Cerita Extra 15. Flip

Start from the beginning
                                    

'Dorothea sempurna. Aku mungkin memahami kelas ini lebih baik daripada kamu sekarang.'

'Apakah maksudmu aku lebih buruk daripada kudaku?'

Bahkan di hadapan Erna yang tercengang, Björn bahkan tidak mengangkat alisnya.

'Kamu tidak berpikir kamu lebih baik dari Dorothea, bukan?'

Sebaliknya, pria yang bertanya tanpa malu-malu masih memasang ekspresi dingin di wajahnya. Jadi, kata-kata itu adalah ketulusan Björn sepenuhnya.

Pelajaran memalukan kemarin berakhir dengan kemarahan Erna yang tidak bisa lagi memikirkan sopan santun wanita.

Bahkan di hadapan Erna yang sedang geram, dia tidak menunjukkan gangguan emosi apa pun. Yang aku lakukan hanyalah menatapnya dan terkikik seolah itu lucu dan konyol. Seolah-olah dia sedang memperlakukan seorang anak yang ceroboh dan membuat ulah.

Erna menutup matanya erat-erat seolah menghapus ingatan yang jelas. Aku akhirnya bisa tenang setelah menghitung sampai sepuluh dan menghitung sampai sepuluh lagi.

Tentu saja Erna tahu betul bahwa keterampilan menunggang kudanya buruk. Dorothea adalah kuda yang terlatih dan cerdas, dan Björn Denyster adalah penunggang kuda yang hebat. Jadi, seperti yang dia katakan, jelas masalahnya ada pada dirinya, tapi orang cenderung marah ketika mengatakan sesuatu yang benar. Apalagi jika kata-kata yang benar adalah kata-kata yang tidak berperasaan.

Saat Erna mengatur napas dan membuka matanya, ruangan itu dipenuhi cahaya yang lebih terang. Sebelum kami menyadarinya, sudah waktunya kereta yang membawa Björn berangkat.

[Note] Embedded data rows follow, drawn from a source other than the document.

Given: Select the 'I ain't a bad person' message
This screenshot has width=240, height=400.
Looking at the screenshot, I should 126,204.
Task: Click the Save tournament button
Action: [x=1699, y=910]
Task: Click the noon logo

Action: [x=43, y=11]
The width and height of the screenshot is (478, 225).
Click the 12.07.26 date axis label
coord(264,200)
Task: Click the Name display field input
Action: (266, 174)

Erna, yang berubah pikiran untuk pergi ke jendela dan melihat sekilas, membuka dokumen di mejanya dan mengambil pulpen. Ada segudang pekerjaan yang harus diselesaikan hari ini, jadi aku tidak bisa menyia-nyiakan waktuku untuk pria yang sangat kasar itu.

Ruang tamu Grand Duchess Schwerin segera dipenuhi dengan suara ujung pena yang berderak di atas kertas dan desahan lembut.

* * *

Siapa yang terus memanggil bajingan itu?

Mata yang dipenuhi pertanyaan-pertanyaan menjengkelkan menatap bolak-balik ke papan kartu. Semua orang di sini tahu bahwa dia muncul dengan sendirinya, tetapi dalam situasi terburuk, kambing hitam biasanya ditemukan.

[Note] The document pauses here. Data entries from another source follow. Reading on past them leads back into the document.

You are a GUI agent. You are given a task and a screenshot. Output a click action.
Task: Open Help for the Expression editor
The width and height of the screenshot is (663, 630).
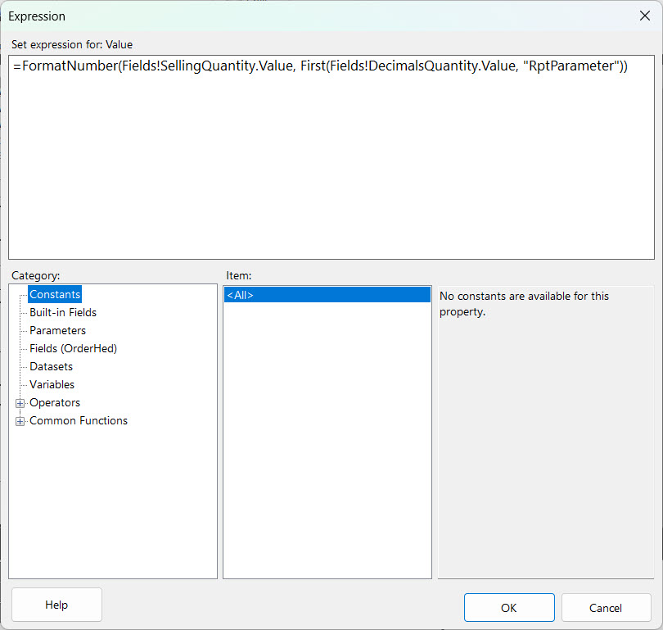point(56,604)
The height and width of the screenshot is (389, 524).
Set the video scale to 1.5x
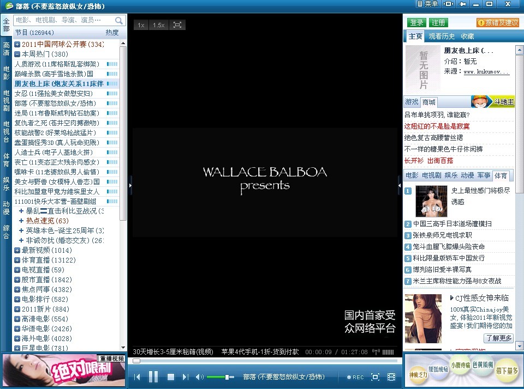[158, 25]
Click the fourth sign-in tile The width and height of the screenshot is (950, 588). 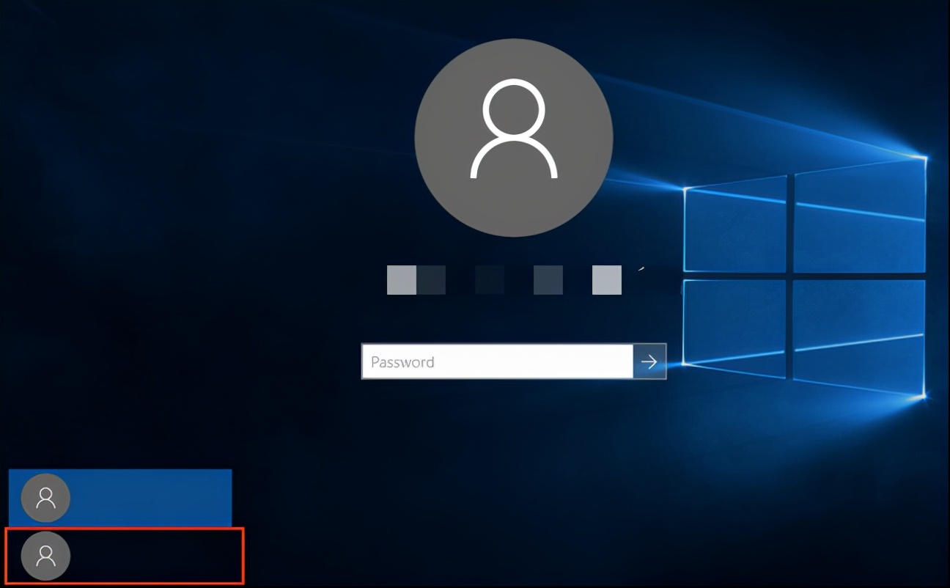547,279
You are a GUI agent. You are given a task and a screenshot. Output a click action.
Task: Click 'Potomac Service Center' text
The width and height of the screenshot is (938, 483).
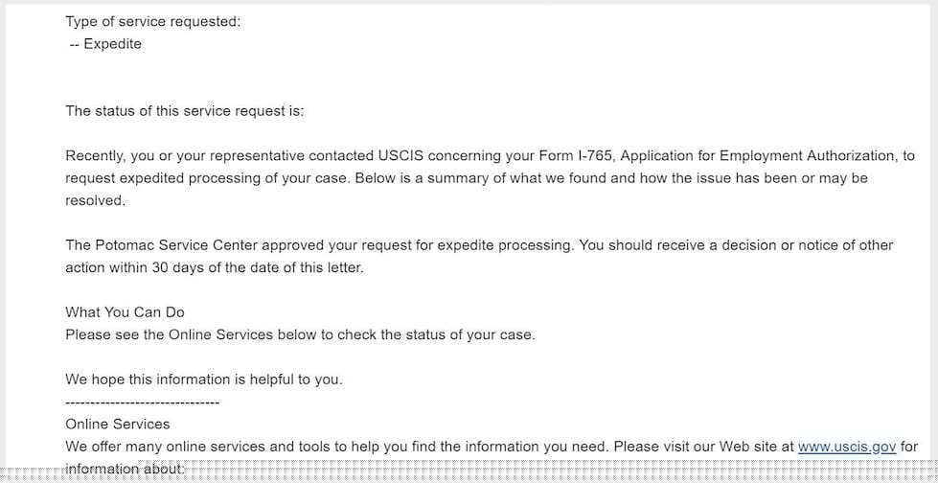(x=176, y=245)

Pertandingan berakhir dalam suasana kacau itu. Pemenangnya adalah Björn Denyster. Dia adalah seorang pembantaian tak berperasaan di ruang kartu klub sosial Schwerin yang muncul tanpa peringatan dan menyapu bersih tempat kejadian.

Björn mendongak, memeriksa waktu, duduk kembali di kursinya, menghisap cerutu baru, dan bertanya. Ekspresi putus asa segera muncul di wajah kelompok yang selama ini menaruh harapan. Sepertinya dia tidak tega untuk bersantai-santai saja hari ini dan menikmatinya sebelum berangkat.

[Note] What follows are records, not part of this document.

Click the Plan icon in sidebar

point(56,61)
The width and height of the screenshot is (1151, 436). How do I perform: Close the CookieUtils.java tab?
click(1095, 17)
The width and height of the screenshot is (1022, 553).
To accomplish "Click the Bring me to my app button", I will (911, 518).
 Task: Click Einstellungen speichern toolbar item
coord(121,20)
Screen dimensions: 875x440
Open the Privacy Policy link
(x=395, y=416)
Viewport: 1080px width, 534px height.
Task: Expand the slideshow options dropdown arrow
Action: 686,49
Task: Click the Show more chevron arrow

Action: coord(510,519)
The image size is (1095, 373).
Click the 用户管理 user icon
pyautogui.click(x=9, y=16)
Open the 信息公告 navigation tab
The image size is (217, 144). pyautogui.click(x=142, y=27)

Para pemain kartu, yang menjadi agak putus asa, mulai terkikik lagi, bertukar lelucon konyol. Pacuan kuda, investasi, dan wanita cantik di masyarakat. Topik yang biasa memanaskan meja kartu yang sedang istirahat. Perhentian terakhir adalah kompetisi dayung musim panas ini. Terjadi pertukaran pendapat yang memanas mengenai prediksi dan taruhan tim mana yang akan menang. Sulit untuk memprediksi siapa yang akan mengangkat trofi tahun ini, karena absennya Putra Mahkota telah melemahkan kekuatan tim yang menjadi pesaing kuat juara.

Björn melihat pemandangan membosankan itu melalui asap cerutu yang melayang. Semua orang tampak ingin tahu mengapa putra mahkota tidak hadir, tetapi mereka tidak bersedia membuka mulut.

Sekarang setelah dipikir-pikir, Björn tiba-tiba teringat bahwa kompetisi dayung sudah dekat. Erna yang sedang sibuk mempersiapkan festival hari itu, sempat muncul dan menghilang di balik asap cerutu.